• [Passage given]
What Is Symmetry — "Unchanged Under a Change"
In physics, "having a symmetry" means the laws of physics don't change under a certain operation.
Operation Name of symmetry Resulting conserved quantity Shift the location of an experiment Spatial translation symmetry Momentum Shift the time of an experiment Time translation symmetry Energy Rotate the experimental apparatus Rotational symmetry Angular momentum "For every symmetry, one conserved quantity emerges"—this is Noether's theorem (treated in detail in Quantum Field Theory Quantum Field Theory Ch. 3). The more symmetries a system has, the more constrained its behavior, and the easier the calculations become.
In Ch. 9, more abstract symmetries (gauge symmetries) appear. From the symmetry "physics doesn't change when we change the phase of the wave function," the electromagnetic force is automatically derived. For now, it's enough to remember "symmetry = physics doesn't change under a certain operation."
Note: Symmetries are not "things nature must necessarily possess." They are verified as part of a hypothesis in the form "if we assume this symmetry, results consistent with experiment emerge." In fact, in Ch. 9, symmetries can even be "spontaneously broken" (the Higgs mechanism)—the subtle situation where the Lagrangian has the symmetry but the realized state does not. Physicists tend to find theories with symmetry "beautiful" and prefer them. The more symmetries, the more constrained the calculations and the greater the predictive power. However, "beautiful" doesn't necessarily mean "correct"—this point will be questioned again in Ch. 22 (criticisms of string theory).
✅ Comprehension Check: What does Noether's theorem claim? Give one specific example.
Answer
It claims that for every symmetry, one conserved quantity emerges. For example, time translation symmetry (physics doesn't change when you shift the time of an experiment) leads to energy conservation.
🟡 Lina: Let me summarize the differences between the two formulations in a table.

• [Input records]
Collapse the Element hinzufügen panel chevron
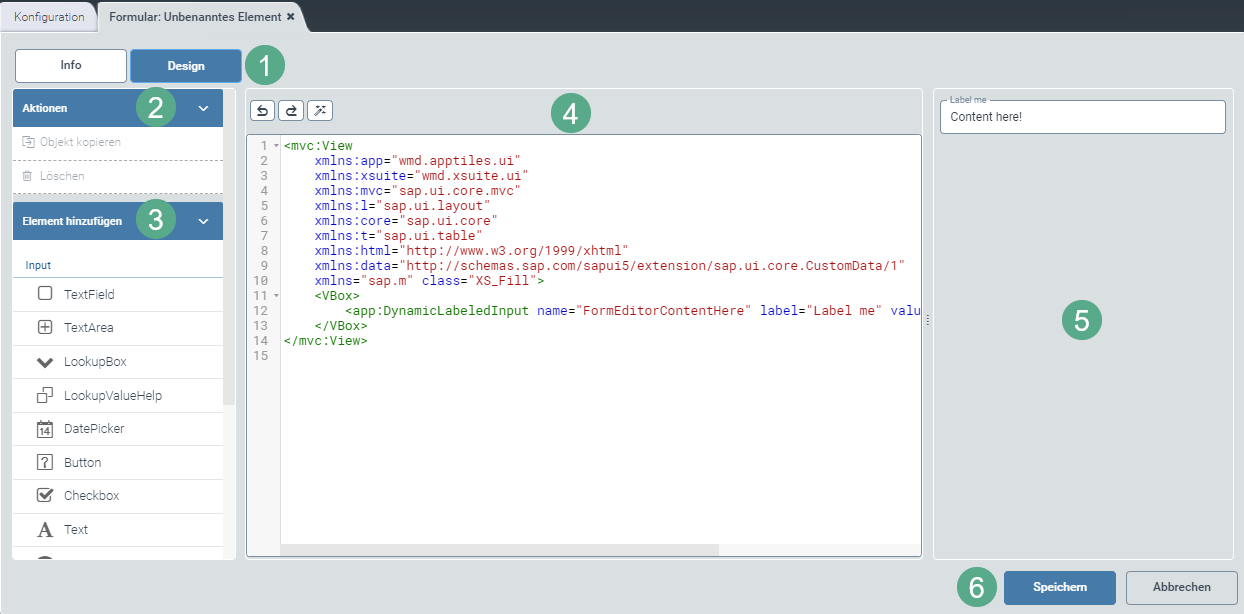 pyautogui.click(x=203, y=220)
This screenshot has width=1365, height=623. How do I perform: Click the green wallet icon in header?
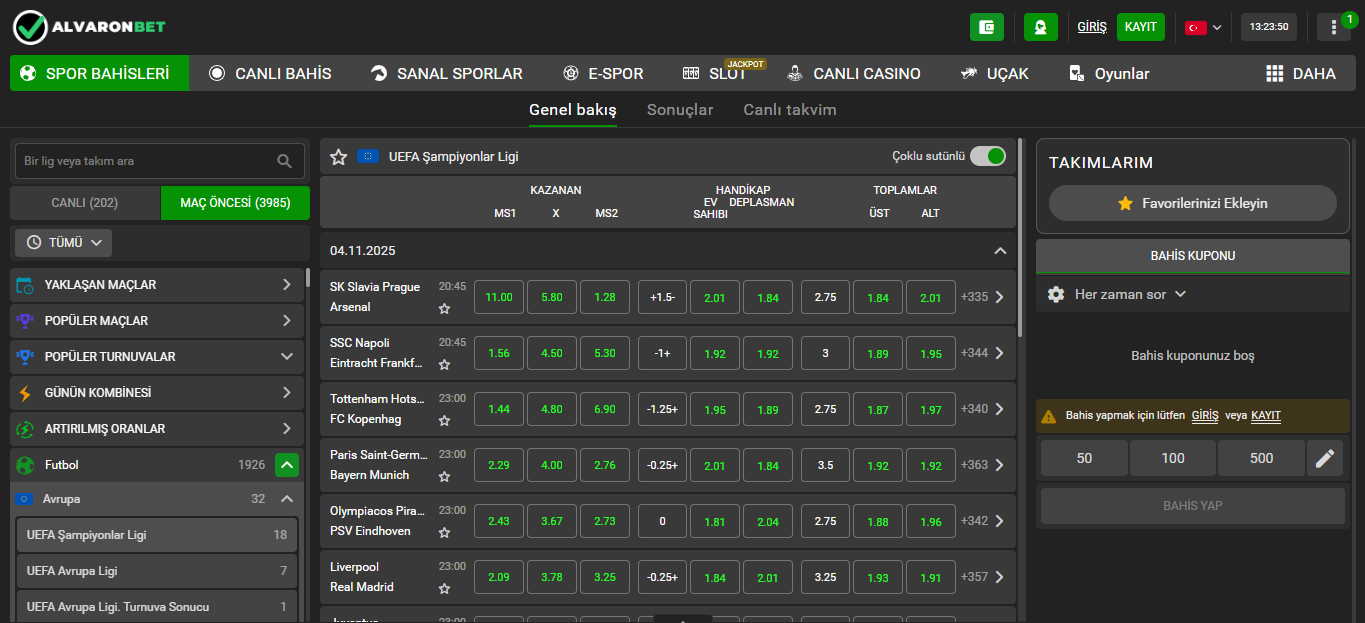(x=986, y=27)
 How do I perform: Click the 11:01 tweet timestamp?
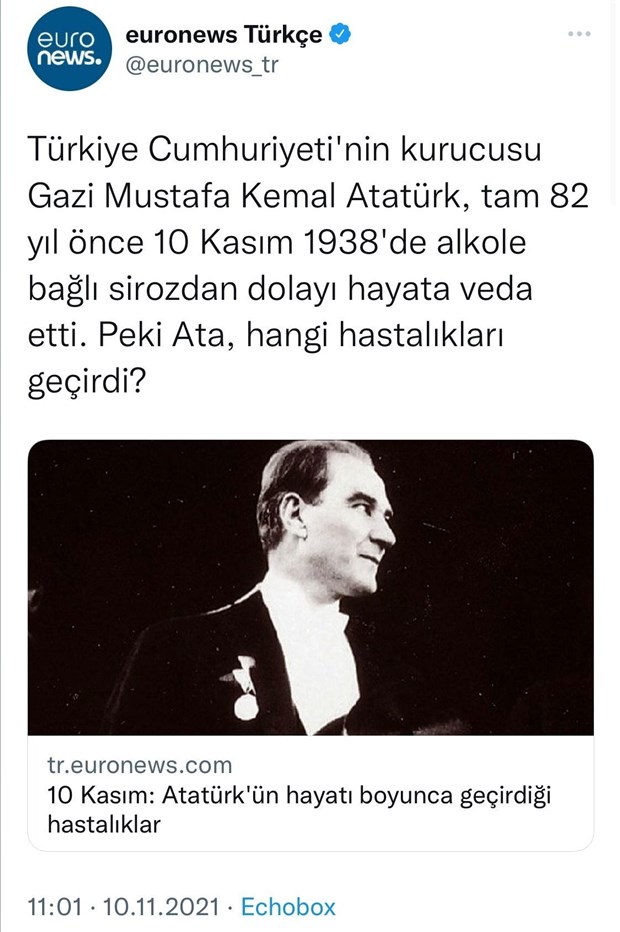click(55, 907)
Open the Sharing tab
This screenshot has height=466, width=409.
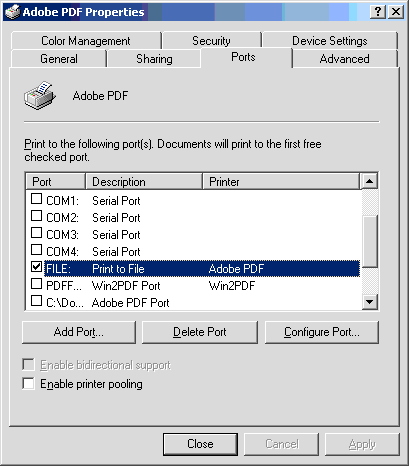(x=154, y=59)
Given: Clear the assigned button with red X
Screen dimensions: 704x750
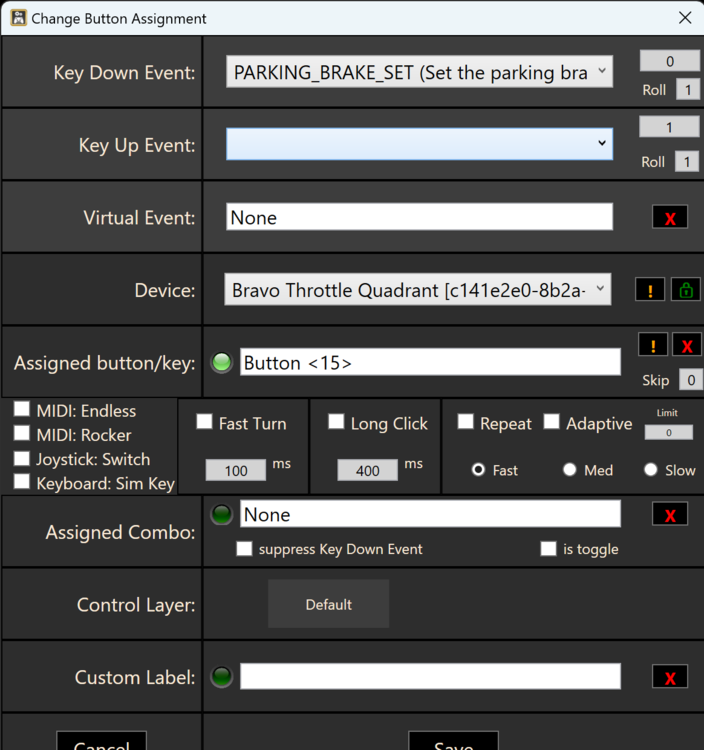Looking at the screenshot, I should [686, 345].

• [Required task 1]
According to the table in the symmetry passage, which conserved quantities result from the three listed operations?
• [Required task 2]
Echo all the entries in Block 1 word for word, without the pictures.
The symmetry passage and the entries come from separate, unrelated sources.

• [Finished answer 1]
Momentum, energy, angular momentum

• [Finished answer 2]
Collapse the Element hinzufügen panel chevron
 pyautogui.click(x=203, y=220)
This screenshot has width=1365, height=623. How do I perform: Click the green wallet icon in header?
(x=986, y=27)
 How do I perform: Click the 11:01 tweet timestamp?
click(55, 907)
Open the Sharing tab
This screenshot has height=466, width=409.
(x=154, y=59)
Given: Clear the assigned button with red X
Screen dimensions: 704x750
Looking at the screenshot, I should [686, 345].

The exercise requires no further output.